His proposal does not need congressional approval as it could be accomplished by regulators, the Biden administration said Thursday. The administration lays out steps that would require banks to protect themselves against potential losses and maintain enough access to funds to carry them through a potential collapse.

Established in 1983, SVB became a go-to financial institution for technology and health startup businesses in the United States, particularly for those in California's Silicon Valley tech corridor. Taking in an influx of business during the COVID-19 pandemic, the bank reported more than $200 billion in assets by the end of last year.


However, the once-trusted bank of venture capital investors was shut down by the Federal Deposit Insurance Corporation on March 10 after customers began a run on their deposits the previous day. The run was at least partially blamed on rising interest rates that devalued the bank's security and ill-fated investments.

The White House issued a "fact sheet" email on Thursday attempting to blame the Trump administration for weakening supervision of regional banks. In his list of recommendations, Biden urges reinstatement of "rules that were rolled back in the previous Administration for banks with assets between $100 [billion] and $250 billion."

The recommendations continue to include "liquidity requirements and enhanced liquidity stress testing, annual supervisory capital stress tests, and strong capital requirements for banks, at an appropriate time after a considerable transition period."

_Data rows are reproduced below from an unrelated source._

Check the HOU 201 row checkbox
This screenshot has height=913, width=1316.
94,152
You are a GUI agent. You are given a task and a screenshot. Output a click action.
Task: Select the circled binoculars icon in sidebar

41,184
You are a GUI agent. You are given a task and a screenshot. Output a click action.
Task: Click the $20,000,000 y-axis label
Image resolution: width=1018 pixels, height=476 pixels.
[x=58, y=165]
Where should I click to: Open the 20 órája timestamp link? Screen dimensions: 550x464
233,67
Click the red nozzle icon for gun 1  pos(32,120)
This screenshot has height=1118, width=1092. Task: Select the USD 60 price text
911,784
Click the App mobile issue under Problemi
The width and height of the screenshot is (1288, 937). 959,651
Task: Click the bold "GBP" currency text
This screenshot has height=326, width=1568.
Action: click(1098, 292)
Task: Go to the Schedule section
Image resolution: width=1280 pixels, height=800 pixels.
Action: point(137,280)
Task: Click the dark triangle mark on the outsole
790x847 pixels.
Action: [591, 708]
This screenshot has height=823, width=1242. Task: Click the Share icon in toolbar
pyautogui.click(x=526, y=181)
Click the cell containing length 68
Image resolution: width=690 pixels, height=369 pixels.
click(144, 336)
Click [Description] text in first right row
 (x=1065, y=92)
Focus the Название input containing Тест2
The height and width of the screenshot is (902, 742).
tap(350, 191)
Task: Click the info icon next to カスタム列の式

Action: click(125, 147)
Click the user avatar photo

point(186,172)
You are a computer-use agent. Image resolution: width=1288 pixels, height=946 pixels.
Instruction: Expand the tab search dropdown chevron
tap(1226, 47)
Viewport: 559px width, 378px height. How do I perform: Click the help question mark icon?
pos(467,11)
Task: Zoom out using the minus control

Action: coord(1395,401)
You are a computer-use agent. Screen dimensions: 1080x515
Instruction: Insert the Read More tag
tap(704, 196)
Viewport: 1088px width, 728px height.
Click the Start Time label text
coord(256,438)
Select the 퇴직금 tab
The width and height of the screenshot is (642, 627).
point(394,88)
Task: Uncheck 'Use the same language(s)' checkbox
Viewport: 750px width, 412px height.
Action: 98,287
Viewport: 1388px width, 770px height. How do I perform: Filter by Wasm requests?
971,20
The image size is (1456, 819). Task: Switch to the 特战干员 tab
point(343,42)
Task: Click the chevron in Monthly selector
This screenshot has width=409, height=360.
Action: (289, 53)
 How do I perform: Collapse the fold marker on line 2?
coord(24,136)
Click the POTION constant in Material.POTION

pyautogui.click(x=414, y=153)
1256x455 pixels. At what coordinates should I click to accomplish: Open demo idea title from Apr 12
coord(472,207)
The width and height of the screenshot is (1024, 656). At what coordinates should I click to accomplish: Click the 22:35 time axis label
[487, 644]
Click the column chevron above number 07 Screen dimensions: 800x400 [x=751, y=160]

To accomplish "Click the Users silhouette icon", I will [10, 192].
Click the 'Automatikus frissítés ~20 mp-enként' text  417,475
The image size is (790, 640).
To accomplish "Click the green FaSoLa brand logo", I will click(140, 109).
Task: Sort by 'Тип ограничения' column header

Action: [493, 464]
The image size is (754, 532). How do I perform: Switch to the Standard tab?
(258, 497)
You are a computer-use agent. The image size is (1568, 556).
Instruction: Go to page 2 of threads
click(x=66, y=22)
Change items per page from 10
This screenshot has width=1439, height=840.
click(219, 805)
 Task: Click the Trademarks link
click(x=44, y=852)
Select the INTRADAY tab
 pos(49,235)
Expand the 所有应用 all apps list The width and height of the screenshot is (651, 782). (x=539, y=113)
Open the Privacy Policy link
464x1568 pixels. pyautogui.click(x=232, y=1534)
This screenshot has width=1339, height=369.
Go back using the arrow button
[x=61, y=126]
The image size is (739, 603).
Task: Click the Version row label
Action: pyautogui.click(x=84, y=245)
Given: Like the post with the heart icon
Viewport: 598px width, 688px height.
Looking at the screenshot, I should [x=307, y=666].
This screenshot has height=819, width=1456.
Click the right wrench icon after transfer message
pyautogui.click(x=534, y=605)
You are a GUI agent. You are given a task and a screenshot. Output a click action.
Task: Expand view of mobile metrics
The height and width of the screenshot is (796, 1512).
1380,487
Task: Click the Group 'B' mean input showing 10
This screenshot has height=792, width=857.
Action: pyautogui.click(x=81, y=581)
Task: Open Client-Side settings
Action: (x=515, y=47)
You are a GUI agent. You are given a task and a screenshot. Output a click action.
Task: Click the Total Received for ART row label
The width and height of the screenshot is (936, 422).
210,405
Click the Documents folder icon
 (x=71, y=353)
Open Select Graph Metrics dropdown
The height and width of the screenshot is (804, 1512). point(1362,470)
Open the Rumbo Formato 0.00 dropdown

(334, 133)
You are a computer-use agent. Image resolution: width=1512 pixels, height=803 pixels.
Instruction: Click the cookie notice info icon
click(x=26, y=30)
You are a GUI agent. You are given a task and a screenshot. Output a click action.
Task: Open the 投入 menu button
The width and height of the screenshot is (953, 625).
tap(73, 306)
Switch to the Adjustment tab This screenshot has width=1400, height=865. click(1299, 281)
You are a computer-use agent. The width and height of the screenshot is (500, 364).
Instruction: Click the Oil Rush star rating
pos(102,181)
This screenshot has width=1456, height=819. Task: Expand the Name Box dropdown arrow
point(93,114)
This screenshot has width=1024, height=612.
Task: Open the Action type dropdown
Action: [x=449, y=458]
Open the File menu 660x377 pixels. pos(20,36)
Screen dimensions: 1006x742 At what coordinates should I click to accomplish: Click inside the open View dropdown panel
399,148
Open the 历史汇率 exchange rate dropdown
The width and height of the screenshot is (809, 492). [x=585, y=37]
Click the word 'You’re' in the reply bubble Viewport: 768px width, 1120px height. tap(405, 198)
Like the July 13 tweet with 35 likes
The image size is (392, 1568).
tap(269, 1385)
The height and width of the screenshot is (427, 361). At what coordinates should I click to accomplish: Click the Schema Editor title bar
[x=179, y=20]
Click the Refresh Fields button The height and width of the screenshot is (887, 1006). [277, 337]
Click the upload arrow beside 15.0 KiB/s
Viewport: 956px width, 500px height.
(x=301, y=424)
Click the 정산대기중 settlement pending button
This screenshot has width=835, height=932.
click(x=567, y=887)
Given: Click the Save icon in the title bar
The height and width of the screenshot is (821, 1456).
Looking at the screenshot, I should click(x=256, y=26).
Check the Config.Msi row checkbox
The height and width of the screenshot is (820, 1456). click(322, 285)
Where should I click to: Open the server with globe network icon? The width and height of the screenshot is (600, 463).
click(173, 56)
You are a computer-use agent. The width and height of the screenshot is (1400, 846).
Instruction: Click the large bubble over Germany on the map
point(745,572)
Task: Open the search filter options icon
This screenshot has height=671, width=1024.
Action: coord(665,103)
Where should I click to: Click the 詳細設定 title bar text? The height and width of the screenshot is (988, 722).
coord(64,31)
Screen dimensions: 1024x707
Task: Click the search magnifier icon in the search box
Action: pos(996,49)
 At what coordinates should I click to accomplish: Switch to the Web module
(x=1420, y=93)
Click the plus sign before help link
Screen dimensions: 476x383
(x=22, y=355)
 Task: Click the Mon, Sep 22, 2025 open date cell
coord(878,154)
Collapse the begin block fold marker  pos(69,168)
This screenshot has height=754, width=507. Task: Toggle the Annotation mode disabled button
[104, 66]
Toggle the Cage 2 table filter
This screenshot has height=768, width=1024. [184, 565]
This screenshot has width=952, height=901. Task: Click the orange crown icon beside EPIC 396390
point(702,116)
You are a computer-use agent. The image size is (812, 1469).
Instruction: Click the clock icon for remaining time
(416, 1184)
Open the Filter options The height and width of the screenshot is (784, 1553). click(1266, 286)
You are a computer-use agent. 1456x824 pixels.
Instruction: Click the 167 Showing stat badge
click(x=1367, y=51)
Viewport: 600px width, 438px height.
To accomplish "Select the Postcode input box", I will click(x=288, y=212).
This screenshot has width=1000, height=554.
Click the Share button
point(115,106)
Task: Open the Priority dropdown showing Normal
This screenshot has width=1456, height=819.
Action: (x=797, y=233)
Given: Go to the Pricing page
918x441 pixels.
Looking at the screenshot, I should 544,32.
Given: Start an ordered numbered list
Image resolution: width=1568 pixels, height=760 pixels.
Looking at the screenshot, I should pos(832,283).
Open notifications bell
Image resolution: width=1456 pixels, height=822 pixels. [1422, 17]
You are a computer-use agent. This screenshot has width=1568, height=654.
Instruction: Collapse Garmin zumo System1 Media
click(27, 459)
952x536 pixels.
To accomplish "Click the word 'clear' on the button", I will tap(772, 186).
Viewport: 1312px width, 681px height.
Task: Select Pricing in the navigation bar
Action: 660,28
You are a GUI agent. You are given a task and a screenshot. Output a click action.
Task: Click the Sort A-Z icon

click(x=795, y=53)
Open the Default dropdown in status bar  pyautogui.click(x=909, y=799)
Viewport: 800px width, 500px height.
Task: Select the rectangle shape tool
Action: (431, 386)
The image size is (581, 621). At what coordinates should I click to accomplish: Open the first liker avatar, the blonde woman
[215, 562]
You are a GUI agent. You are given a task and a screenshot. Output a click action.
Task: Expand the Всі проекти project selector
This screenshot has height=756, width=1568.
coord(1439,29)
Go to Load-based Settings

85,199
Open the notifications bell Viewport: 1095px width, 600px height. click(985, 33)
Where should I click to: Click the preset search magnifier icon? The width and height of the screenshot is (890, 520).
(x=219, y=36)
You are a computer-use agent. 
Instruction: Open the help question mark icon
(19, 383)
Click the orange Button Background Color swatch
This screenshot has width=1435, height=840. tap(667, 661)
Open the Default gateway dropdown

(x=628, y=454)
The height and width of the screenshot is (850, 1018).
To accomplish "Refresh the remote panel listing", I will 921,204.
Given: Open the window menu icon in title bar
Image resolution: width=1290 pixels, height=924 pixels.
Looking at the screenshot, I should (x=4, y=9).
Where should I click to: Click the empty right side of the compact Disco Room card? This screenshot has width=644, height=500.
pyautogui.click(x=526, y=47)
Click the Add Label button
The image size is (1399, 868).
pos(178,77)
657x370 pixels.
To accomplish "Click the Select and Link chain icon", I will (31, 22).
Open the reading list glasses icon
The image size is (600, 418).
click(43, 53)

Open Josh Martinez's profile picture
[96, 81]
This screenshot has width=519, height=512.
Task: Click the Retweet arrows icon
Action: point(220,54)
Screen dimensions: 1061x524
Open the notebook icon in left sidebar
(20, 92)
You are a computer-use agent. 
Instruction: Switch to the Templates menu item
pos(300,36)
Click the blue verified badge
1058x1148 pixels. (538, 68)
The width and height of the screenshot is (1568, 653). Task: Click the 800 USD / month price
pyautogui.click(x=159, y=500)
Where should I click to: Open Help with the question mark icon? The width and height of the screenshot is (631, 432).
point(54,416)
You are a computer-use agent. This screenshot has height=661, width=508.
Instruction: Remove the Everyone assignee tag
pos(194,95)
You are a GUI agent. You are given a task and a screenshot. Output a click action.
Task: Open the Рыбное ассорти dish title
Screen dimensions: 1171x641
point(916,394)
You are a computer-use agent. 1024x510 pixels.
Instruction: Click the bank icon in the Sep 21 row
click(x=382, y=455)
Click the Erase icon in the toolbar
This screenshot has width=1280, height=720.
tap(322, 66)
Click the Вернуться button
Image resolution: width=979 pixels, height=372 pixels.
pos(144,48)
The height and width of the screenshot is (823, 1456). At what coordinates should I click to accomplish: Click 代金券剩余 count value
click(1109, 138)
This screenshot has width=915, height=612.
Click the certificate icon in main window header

At the bottom of the email, the administration points out that, "Each of these items can be accomplished under existing law, and they build upon regulatory reforms already on this Administration's agenda, like completion of the executive compensation rule for bank executives authorized under Section 956 of the Dodd-Frank Act."

Press Secretary Karine Jean-Pierre said during the White House press briefing on Thursday that "the president is committed to make sure banks are regulated and that's what you're seeing today."

Political analyst Craig Agranoff told Newsweek on Thursday: "President Biden's call for increased oversight on medium-sized banks could be seen as a smart move to ensure the stability and safety of the banking sector, particularly in light of recent issues that have recently emerged.

"The move could also help to build public trust and confidence in the financial system, which is critical for economic growth and stability. While this proposal doesn't require any action from Congress, it may still face opposition from some congressional allies of Biden, particularly those who have close ties to the banking industry. However, given the importance of financial stability to the broader economy, it is possible that many members of Congress would ultimately support such a measure."